NW Natural Holdings Reports Strong First Quarter 2026 Results

PORTLAND, Ore.–(BUSINESS WIRE)–
Northwest Natural Holding Company (NYSE: NWN) (NW Natural Holdings or the Company) reported financial results and highlights including:

First Quarter 2026 Highlights

  • Reported earnings per share (EPS) of $2.33 for the first quarter of 2026, compared to EPS of $2.18 and adjusted EPS1 of $2.28 for the same period in 2025

  • Added over 26,000 gas and water utility connections over the 12 months ended March 31, 2026 for a growth rate of 2.8%, driven by both acquisitions and organic customer growth of 1.8%

  • Invested $114 million in our gas and water systems to support greater reliability and resiliency

2026 Guidance and Long-term Growth Targets Reaffirmed

  • 2026 EPS guidance of $2.95 – $3.15

  • Expect rate base growth of 6% – 8% through 2030 driven by planned cap-ex of $2.6 – $2.9 billion from 2026 – 2030

  • Long-term EPS growth rate target of 4% – 6%2 and potential to increase to 5% – 7%2 with MX3 gas storage project

“I’m pleased with our strong first‑quarter results, which put us on solid footing for the year,” said Justin Palfreyman, President and CEO of NW Natural Holding Company. “These results reflect our continued focus on building a consistent track record of disciplined execution. We made progress on our key regulatory initiatives and delivered solid operational performance, efficient capital investment, and healthy customer growth across all three of our regulated utility businesses. Additionally, our MX3 gas storage expansion project is on track and continues to build momentum. We remain confident in our strategy and our ability to deliver long‑term value to stakeholders.”

FIRST QUARTER RESULTS

NW Natural Holdings’ first quarter results are summarized below:

 

Three Months Ended March 31,

In thousands, except per share data

2026

 

2025

 

Change

Net income

$97,489

 

 

$87,916

 

 

$9,573

EPS

2.33

 

 

2.18

 

 

0.15

 

Adjusted net income1

97,489

 

 

91,802

 

 

5,687

 

Adjusted EPS1

2.33

 

 

2.28

 

 

0.05

 

1

See “Non-GAAP Financial Measures” and “Reconciliation to GAAP” for a definition and further information on adjusted net income and adjusted EPS. Adjusted Q1 2025 net income and adjusted EPS exclude transaction and business development costs including the effects of the SiEnergy transaction.

2

EPS growth forecasted for period 2026 – 2030 compounded annually; EPS growth rate uses adjusted 2025 EPS as base year. Long-term growth rate target with MX3 assumes in-service date prior to the end of 2029. NW Natural Holdings does not provide a reconciliation of the adjusted EPS growth rate target to the most directly comparable GAAP measures due to the inherent difficulty in forecasting and quantifying certain significant items.

KEY EVENTS

Reached Settlement in NW Natural’s Washington General Rate Case

On March, 23, 2026, NW Natural Gas Company (NW Natural) filed a multi-party settlement with the Washington Utilities and Transportation Commission (WUTC) that addresses all the revenue requirement items in the multi-year general rate case. The settlement provides increases to the annual revenue requirement over three years, consisting of a $20.1 million revenue increase in the first year beginning Aug. 1, 2026, a $7.7 million revenue increase in the second year, and an $8.7 million revenue increase in the third year. The settlement includes a capital structure of 50% common equity and 50% long-term debt, a return on equity of 9.5%, and an overall cost of capital of 7.15% beginning in the first year and growing to 7.22% in the third year. Rate base is $328.0 million in the first year, or an increase of $80.7 million since the last rate case. The settlement is subject to the review and approval of the WUTC. New rates are expected to be effective Aug. 1, 2026.

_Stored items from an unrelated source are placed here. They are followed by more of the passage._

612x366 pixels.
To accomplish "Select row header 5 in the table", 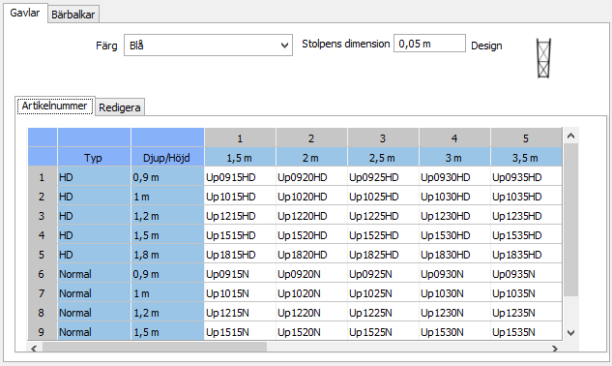I will click(x=43, y=255).
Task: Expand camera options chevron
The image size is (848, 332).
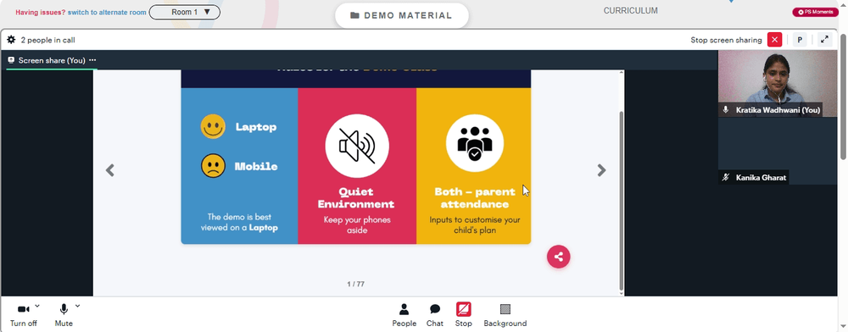Action: click(37, 306)
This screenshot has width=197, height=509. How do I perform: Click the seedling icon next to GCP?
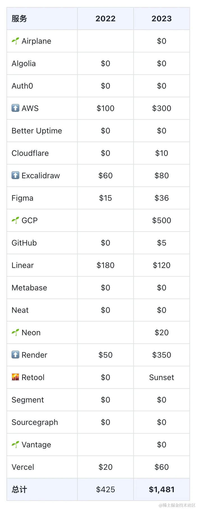[x=15, y=220]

SiEnergy Filed a General Rate Case

On May 4, 2026, SiEnergy filed a general rate case with the Texas Railroad Commission (RRC). The filing requests the consolidation of SiEnergy and the Pines gas entities, a $12.0 million revenue increase, a capital structure of 60% common equity and 40% long-term debt, an 8.73% cost of capital, and a 10.75% return on equity. The filing includes rate base of $343.1 million or an increase of $176.9 million since the last rate case. SiEnergy is requesting the factors necessary to file for interim rate adjustments under the Gas Reliability Infrastructure Program (GRIP). New rates are expected to be effective in the fourth quarter of 2026.

Continued Progress on MX3 Storage Expansion Project

NW Natural continues to make progress on the 4 – 5 Bcf expansion of its Mist gas storage facility, including receiving the necessary permits and working on Engineering, Procurement and Construction (EPC) contracts. These new storage services will be regulated by FERC. Customers have agreed to a fixed 12.5% return on equity, and a capital structure of 50% equity and 50% long-term debt. Capital expenditures for the project are expected to total approximately $300 million. NW Natural continues to expect Notice to Proceed by late 2027 and MX3 to be in service by the end of 2029.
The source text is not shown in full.